Darin singles chronology
| "Why Does It Rain" (2005) | "Step Up" (2005) | "Who's That Girl" (2005) |

= Step Up (Darin song) =

"Step Up" is a song by Swedish singer Darin, released in September 2005 as the lead single from his second album, Darin. The song was co-written by Darin with RedOne and Bilal Hajji and debuted at number one.

==Music video==
The video has a very R&B theme to it featuring Darin singing through a broken window in front of green strobe lights similar to that of Yeah! by U.S. singer Usher. Darin is seen with his dancers performing in front of a wall of graffiti in a basement style setting where there also is a crowded party, with Darin being seen dancing in the crowd. In the video there is a wall with a picture of Darin painted on it, in front of which he is seen singing.

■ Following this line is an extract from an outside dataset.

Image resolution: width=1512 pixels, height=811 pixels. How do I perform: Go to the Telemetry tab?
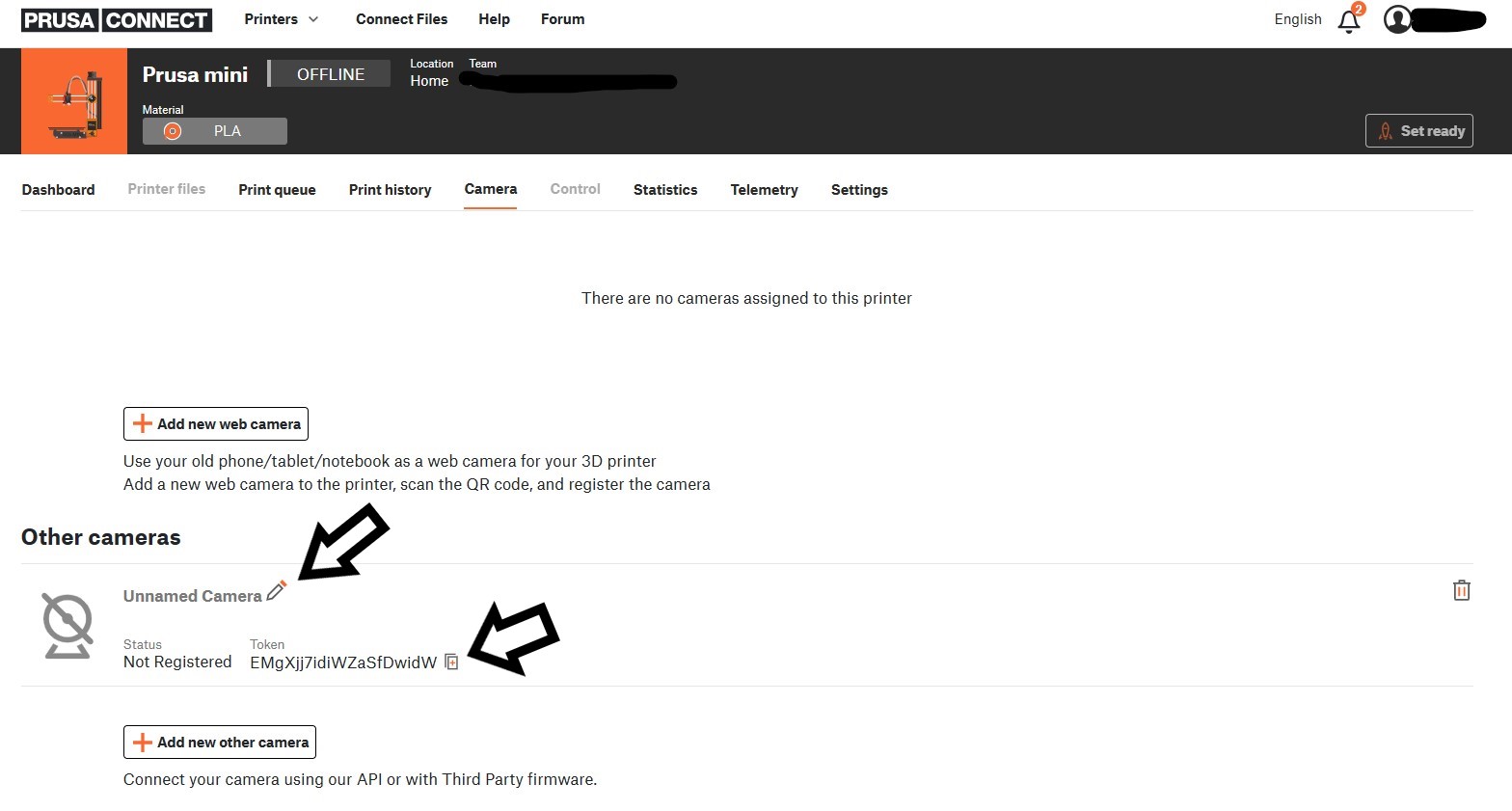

The video is produced and directed by Mikedalica and Harakiri, and is featured on the DVD Tour Videos Interview.

==Track listing==
1. "Step Up" -3:07
2. "Step Up" (Instrumental) -3:07

==Charts==
===Weekly charts===

| Chart (2005) | Peak position |
|---|---|
| Sweden (Sverigetopplistan) | 1 |
| Finland (Suomen virallinen lista) | 9 |

=== Year-end charts ===

| Chart (2005) | Position |
|---|---|
| Sweden (Sverigetopplistan) | 10 |

==Certifications==

Certifications for "Step Up"
| Region | Certification | Certified units/sales |
| Sweden (GLF) | Gold | 10,000^{^} |
^{^} Shipments figures based on certification alone.

==Notes==
"Step Up" was heard playing in a club in episode 5 of the third series of UK comedy Benidorm on 30 October 2009. There is also an unofficial remix of the song mixed with the song Just a Lil Bit by rapper 50 Cent. The song has furthermore been covered by German boy band US5, retitled "In The Club" (2006). Though the melody is very similar the lyrics have been re-written.